Pattern 5: defensive deserialization with explicit defaults

Build all integration code to handle missing or null fields explicitly:
JavaScript
function parseRecurringGift(raw) {
  return {
    id: raw.id,
    amount: raw.amount ?? 0,
    currency: raw.currency ?? 'USD',
    frequency: raw.frequency ?? 12,
    status: raw.status ?? null,
    hasPaymentFailed: raw.hasPaymentFailed ?? false,
    successfulCycles: raw.successfulCycles ?? 0,
    expMonthAndYear: raw.expMonthAndYear ?? null,
    paymentInfo: raw.paymentInfo ?? null,
    projectAllocation: raw.projectAllocation ?? [],
    donor: raw.donor ?? null,
    crmKey: raw.crmKey ?? null,
  };
}
A parse function like this:
  • Documents which fields the integration uses (everything else is ignored).
  • Handles missing fields with sensible defaults.
  • Provides a single place to update when the platform changes the shape.
  • Catches drift early — if a field that was supposed to be present is missing, the default surfaces rather than crashing.

Monitoring for drift

The defensive patterns handle most changes invisibly. For changes that need attention, monitoring catches them before they cause customer-facing issues.

Track unexpected response shapes

Log fields the integration didn’t expect:
JavaScript
function parseGiftWithDriftDetection(raw) {
  const KNOWN_FIELDS = new Set([
    'id', 'amount', 'date', 'donorId', 'donor', 'campaignName',
    'segment', 'projects', 'status', 'modifiedDate',
    /* ... etc ... */
  ]);

  const unknownFields = Object.keys(raw).filter((k) => !KNOWN_FIELDS.has(k));
  if (unknownFields.length > 0) {
    driftMetrics.increment('unknown_fields', { resource: 'gift', fields: unknownFields });
  }

  return parseGift(raw);
}
When the metric shows new fields appearing, the integration team can decide whether to start using them.

Track unknown enum values

Same pattern for integer enums:
JavaScript
function formatFrequency(integer) {
  if (!(integer in KNOWN_FREQUENCIES)) {
    driftMetrics.increment('unknown_enum', { type: 'frequency', value: integer });
  }
  return KNOWN_FREQUENCIES[integer] ?? `Frequency ${integer}`;
}
An alert on this metric catches new enum values as they appear in production.

Track unexpected error responses

If the integration suddenly starts seeing 400 errors it didn’t see before, that may indicate the API has tightened validation:
JavaScript
if (response.status === 400 && !isExpected400(problem)) {
  driftMetrics.increment('unexpected_400', { endpoint, problem_type: problem.title });
}
Sustained spikes in unexpected 400s may mean a payload your integration sends has become invalid — investigate and adapt.

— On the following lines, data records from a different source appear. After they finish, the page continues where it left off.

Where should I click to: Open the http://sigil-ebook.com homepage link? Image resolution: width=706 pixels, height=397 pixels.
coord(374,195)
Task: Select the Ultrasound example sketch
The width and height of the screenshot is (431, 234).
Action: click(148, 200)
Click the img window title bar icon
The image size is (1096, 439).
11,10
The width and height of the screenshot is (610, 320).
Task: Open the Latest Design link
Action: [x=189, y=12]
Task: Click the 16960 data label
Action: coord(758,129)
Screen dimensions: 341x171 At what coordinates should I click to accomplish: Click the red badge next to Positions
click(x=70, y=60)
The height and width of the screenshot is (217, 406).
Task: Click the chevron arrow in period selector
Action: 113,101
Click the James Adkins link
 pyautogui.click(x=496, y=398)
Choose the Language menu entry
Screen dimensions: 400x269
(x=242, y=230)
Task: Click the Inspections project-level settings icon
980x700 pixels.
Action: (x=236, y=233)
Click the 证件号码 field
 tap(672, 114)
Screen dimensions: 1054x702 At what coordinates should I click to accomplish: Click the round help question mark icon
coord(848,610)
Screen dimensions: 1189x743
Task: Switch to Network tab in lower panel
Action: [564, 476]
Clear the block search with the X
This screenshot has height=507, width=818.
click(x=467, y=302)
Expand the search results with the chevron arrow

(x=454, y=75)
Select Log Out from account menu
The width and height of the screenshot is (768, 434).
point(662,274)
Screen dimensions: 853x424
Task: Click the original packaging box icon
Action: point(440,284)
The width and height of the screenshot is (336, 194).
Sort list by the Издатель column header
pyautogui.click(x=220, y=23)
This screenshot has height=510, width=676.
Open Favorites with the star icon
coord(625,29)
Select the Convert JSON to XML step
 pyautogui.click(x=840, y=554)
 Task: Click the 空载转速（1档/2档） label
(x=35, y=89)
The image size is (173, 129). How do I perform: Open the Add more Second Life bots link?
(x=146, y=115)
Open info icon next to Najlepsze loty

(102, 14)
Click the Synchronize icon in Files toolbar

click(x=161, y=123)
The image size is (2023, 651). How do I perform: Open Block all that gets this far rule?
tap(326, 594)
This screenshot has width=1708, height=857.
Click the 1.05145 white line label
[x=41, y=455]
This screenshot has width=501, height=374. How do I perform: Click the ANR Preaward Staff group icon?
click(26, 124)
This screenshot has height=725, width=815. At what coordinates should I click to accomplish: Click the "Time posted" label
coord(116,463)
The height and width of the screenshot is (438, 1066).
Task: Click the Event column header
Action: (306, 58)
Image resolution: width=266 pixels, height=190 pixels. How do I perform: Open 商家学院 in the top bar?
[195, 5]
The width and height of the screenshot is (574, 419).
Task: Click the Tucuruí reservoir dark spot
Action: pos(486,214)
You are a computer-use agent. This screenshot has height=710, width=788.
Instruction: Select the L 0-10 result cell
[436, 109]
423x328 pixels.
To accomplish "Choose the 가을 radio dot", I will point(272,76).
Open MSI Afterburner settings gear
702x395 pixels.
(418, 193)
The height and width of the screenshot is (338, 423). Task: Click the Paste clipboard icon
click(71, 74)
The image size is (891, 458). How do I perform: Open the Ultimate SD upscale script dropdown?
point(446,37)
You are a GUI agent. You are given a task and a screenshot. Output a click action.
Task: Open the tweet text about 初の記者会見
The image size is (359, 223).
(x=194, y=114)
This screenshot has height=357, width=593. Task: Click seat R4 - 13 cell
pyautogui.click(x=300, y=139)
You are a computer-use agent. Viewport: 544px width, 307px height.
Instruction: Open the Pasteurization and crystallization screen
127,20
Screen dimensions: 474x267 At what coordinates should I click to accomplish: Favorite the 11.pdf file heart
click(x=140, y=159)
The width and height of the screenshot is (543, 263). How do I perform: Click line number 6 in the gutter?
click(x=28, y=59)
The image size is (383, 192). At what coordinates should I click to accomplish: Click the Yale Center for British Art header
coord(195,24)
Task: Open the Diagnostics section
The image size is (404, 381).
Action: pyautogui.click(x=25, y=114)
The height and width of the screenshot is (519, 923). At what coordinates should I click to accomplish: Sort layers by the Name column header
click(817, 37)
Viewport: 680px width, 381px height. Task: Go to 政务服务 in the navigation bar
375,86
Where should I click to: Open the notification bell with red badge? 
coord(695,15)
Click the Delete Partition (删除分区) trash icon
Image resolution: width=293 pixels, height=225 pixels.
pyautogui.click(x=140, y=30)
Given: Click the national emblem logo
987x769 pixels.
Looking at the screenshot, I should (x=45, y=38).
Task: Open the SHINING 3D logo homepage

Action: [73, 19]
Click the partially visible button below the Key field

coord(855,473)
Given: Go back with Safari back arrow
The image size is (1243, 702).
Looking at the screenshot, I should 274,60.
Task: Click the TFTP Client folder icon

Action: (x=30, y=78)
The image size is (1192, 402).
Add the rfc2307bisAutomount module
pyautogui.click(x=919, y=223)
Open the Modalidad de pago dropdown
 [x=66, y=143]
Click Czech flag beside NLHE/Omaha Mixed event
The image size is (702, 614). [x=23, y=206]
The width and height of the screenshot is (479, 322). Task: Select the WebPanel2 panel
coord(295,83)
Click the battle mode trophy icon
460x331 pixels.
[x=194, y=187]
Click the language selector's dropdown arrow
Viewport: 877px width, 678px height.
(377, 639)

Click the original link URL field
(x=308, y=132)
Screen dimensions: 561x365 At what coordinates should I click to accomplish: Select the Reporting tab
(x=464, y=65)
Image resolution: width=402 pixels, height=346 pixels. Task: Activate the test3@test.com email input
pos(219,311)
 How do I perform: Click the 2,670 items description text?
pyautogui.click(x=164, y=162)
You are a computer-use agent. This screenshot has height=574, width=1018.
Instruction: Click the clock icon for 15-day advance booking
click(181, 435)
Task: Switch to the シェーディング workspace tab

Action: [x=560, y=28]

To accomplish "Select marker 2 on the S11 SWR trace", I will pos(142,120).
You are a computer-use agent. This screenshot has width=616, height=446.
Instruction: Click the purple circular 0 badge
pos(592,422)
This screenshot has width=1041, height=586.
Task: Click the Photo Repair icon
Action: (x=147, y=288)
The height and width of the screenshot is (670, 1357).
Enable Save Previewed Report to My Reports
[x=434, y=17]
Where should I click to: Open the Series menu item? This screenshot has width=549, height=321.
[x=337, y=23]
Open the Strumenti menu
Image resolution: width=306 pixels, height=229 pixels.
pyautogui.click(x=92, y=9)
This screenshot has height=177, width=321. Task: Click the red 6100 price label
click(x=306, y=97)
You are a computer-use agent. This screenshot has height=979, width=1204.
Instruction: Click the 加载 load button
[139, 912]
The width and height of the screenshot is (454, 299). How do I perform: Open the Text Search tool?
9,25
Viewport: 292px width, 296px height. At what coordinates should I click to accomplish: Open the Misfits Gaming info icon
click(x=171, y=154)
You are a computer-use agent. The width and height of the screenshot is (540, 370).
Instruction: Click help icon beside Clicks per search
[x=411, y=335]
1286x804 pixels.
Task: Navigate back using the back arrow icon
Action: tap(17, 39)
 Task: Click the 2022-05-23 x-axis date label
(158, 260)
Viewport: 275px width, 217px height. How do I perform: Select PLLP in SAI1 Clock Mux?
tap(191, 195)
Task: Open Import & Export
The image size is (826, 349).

Track null where you expected a value

If a field that’s typically populated starts coming back null frequently, something has changed:
JavaScript
const giftsWithoutDonor = recentGifts.filter((g) => !g.donor?.email).length;
if (giftsWithoutDonor > recentGifts.length * 0.1) {
  driftMetrics.increment('high_null_rate', { field: 'donor.email' });
}
A 10% rate of missing donor emails is anomalous; an alert catches it for investigation.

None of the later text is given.